- WHAT THE EXERCISE ASKS
Some entries follow. Reproduce exactly the lines starting at the one with "Gelderland (27, 2109)" and stopping after the one with "Lastres (261, 571)".

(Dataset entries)
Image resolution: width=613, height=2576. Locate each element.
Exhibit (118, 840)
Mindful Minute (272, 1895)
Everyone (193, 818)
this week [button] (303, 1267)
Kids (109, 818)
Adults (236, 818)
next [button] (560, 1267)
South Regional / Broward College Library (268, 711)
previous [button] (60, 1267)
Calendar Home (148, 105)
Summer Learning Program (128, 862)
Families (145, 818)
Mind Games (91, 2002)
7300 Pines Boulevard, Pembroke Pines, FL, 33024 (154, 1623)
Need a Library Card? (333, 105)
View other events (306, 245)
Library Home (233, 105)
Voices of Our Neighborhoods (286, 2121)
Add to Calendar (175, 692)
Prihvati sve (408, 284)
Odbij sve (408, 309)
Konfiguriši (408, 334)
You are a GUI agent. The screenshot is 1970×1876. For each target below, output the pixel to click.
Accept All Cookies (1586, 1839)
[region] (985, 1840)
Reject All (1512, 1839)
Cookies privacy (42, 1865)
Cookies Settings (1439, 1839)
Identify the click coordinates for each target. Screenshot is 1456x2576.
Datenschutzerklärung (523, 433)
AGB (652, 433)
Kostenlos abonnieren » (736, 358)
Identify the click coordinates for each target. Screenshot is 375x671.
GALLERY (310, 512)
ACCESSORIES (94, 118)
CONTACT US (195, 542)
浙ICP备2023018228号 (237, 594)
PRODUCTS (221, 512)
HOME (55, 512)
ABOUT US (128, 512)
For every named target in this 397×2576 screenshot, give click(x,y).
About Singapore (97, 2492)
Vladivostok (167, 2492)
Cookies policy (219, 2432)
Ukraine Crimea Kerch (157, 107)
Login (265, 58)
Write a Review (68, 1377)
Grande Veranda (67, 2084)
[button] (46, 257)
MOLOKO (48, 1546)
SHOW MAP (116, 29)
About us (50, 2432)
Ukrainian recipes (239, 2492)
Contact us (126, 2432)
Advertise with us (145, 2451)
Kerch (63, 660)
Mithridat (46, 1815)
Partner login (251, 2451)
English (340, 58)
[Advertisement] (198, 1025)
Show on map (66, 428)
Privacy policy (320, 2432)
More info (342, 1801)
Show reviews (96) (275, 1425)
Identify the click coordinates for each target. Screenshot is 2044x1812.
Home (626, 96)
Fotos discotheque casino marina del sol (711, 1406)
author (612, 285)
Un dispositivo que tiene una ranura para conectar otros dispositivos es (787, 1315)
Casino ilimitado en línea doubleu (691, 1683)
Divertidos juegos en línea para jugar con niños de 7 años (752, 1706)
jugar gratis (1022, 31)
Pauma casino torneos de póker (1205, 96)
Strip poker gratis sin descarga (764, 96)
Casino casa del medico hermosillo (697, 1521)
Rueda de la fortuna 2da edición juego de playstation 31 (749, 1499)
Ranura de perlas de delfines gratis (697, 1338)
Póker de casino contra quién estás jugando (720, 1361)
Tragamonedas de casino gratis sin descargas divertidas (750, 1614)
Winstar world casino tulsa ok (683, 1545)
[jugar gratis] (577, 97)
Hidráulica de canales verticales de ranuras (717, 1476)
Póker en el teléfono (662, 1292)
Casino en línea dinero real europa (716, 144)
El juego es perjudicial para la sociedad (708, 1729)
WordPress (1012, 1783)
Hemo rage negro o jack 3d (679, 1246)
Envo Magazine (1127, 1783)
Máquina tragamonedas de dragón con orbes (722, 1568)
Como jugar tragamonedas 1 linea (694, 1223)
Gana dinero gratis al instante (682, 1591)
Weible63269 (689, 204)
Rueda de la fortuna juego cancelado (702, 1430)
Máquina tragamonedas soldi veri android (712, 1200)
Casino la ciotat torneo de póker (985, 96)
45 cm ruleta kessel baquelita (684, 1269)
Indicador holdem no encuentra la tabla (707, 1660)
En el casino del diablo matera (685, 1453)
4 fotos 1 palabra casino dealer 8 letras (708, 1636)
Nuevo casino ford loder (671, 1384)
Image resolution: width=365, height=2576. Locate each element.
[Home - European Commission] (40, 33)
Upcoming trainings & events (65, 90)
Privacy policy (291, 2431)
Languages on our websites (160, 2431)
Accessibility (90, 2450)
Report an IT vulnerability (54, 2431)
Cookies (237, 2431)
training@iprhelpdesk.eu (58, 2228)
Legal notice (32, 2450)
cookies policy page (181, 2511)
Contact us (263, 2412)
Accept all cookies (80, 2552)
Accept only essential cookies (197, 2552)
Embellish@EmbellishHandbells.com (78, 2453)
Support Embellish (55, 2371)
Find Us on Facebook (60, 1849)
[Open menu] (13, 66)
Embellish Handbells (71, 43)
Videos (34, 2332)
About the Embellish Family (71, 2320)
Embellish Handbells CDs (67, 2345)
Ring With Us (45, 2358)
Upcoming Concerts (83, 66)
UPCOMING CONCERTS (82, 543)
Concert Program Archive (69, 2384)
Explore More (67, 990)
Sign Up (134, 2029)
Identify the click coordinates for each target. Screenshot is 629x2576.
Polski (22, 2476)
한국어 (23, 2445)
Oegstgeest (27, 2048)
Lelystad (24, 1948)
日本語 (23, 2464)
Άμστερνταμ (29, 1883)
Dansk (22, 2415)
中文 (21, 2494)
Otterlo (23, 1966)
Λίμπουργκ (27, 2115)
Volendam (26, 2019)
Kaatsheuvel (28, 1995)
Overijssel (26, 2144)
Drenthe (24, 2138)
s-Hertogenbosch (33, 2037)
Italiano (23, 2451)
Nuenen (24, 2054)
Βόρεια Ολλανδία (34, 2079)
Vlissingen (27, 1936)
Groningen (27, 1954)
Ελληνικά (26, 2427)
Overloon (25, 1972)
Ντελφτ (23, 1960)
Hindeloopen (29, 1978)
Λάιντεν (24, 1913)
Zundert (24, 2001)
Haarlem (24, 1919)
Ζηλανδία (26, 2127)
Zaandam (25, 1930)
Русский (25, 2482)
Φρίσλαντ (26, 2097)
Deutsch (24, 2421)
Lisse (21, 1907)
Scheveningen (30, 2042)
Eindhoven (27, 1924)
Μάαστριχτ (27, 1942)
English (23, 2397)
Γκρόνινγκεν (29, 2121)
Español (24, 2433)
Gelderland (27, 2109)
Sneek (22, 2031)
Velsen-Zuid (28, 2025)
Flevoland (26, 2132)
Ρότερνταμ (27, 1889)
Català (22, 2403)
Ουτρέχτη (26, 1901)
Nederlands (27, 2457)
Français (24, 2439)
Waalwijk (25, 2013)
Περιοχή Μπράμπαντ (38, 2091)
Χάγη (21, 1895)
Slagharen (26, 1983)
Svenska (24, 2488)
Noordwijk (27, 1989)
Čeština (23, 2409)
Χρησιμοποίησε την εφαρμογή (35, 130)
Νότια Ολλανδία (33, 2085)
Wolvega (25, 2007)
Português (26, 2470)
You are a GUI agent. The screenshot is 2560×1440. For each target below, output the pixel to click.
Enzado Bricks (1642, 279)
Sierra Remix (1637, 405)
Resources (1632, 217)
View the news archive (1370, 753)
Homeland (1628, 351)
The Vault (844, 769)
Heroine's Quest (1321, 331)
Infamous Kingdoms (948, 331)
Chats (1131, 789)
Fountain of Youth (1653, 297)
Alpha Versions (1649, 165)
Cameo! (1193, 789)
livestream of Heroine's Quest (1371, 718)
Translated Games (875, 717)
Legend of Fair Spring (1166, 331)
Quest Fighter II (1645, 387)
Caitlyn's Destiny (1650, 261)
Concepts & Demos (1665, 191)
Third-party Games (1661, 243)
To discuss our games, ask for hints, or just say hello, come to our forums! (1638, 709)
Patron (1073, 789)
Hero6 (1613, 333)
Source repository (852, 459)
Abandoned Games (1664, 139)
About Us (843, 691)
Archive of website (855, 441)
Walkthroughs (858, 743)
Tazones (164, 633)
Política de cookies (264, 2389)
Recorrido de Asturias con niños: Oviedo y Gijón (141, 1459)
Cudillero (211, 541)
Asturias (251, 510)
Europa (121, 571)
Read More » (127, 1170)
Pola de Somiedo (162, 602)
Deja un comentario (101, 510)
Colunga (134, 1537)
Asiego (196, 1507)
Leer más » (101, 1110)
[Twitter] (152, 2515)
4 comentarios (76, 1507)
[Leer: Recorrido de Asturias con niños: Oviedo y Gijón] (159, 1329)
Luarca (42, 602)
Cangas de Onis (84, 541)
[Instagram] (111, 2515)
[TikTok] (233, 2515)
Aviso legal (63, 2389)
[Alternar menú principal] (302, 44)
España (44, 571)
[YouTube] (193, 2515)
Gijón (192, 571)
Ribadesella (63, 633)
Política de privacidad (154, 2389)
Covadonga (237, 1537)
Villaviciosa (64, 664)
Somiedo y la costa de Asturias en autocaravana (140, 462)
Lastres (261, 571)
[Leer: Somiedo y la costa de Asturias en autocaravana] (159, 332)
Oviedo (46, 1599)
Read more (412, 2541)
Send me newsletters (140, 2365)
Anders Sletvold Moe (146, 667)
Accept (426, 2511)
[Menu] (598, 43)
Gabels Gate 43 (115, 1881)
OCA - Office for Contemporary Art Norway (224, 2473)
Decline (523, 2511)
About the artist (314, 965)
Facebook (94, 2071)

- SOLUTION FOR THIS EXERCISE
Gelderland (27, 2109)
Sneek (22, 2031)
Velsen-Zuid (28, 2025)
Flevoland (26, 2132)
Ρότερνταμ (27, 1889)
Català (22, 2403)
Ουτρέχτη (26, 1901)
Nederlands (27, 2457)
Français (24, 2439)
Waalwijk (25, 2013)
Περιοχή Μπράμπαντ (38, 2091)
Χάγη (21, 1895)
Slagharen (26, 1983)
Svenska (24, 2488)
Noordwijk (27, 1989)
Čeština (23, 2409)
Χρησιμοποίησε την εφαρμογή (35, 130)
Νότια Ολλανδία (33, 2085)
Wolvega (25, 2007)
Português (26, 2470)
You are a GUI agent. The screenshot is 2560×1440. For each target below, output the pixel to click.
Enzado Bricks (1642, 279)
Sierra Remix (1637, 405)
Resources (1632, 217)
View the news archive (1370, 753)
Homeland (1628, 351)
The Vault (844, 769)
Heroine's Quest (1321, 331)
Infamous Kingdoms (948, 331)
Chats (1131, 789)
Fountain of Youth (1653, 297)
Alpha Versions (1649, 165)
Cameo! (1193, 789)
livestream of Heroine's Quest (1371, 718)
Translated Games (875, 717)
Legend of Fair Spring (1166, 331)
Quest Fighter II (1645, 387)
Caitlyn's Destiny (1650, 261)
Concepts & Demos (1665, 191)
Third-party Games (1661, 243)
To discuss our games, ask for hints, or just say hello, come to our forums! (1638, 709)
Patron (1073, 789)
Hero6 (1613, 333)
Source repository (852, 459)
Abandoned Games (1664, 139)
About Us (843, 691)
Archive of website (855, 441)
Walkthroughs (858, 743)
Tazones (164, 633)
Política de cookies (264, 2389)
Recorrido de Asturias con niños: Oviedo y Gijón (141, 1459)
Cudillero (211, 541)
Asturias (251, 510)
Europa (121, 571)
Read More » (127, 1170)
Pola de Somiedo (162, 602)
Deja un comentario (101, 510)
Colunga (134, 1537)
Asiego (196, 1507)
Leer más » (101, 1110)
[Twitter] (152, 2515)
4 comentarios (76, 1507)
[Leer: Recorrido de Asturias con niños: Oviedo y Gijón] (159, 1329)
Luarca (42, 602)
Cangas de Onis (84, 541)
[Instagram] (111, 2515)
[TikTok] (233, 2515)
Aviso legal (63, 2389)
[Alternar menú principal] (302, 44)
España (44, 571)
[YouTube] (193, 2515)
Gijón (192, 571)
Ribadesella (63, 633)
Política de privacidad (154, 2389)
Covadonga (237, 1537)
Villaviciosa (64, 664)
Somiedo y la costa de Asturias en autocaravana (140, 462)
Lastres (261, 571)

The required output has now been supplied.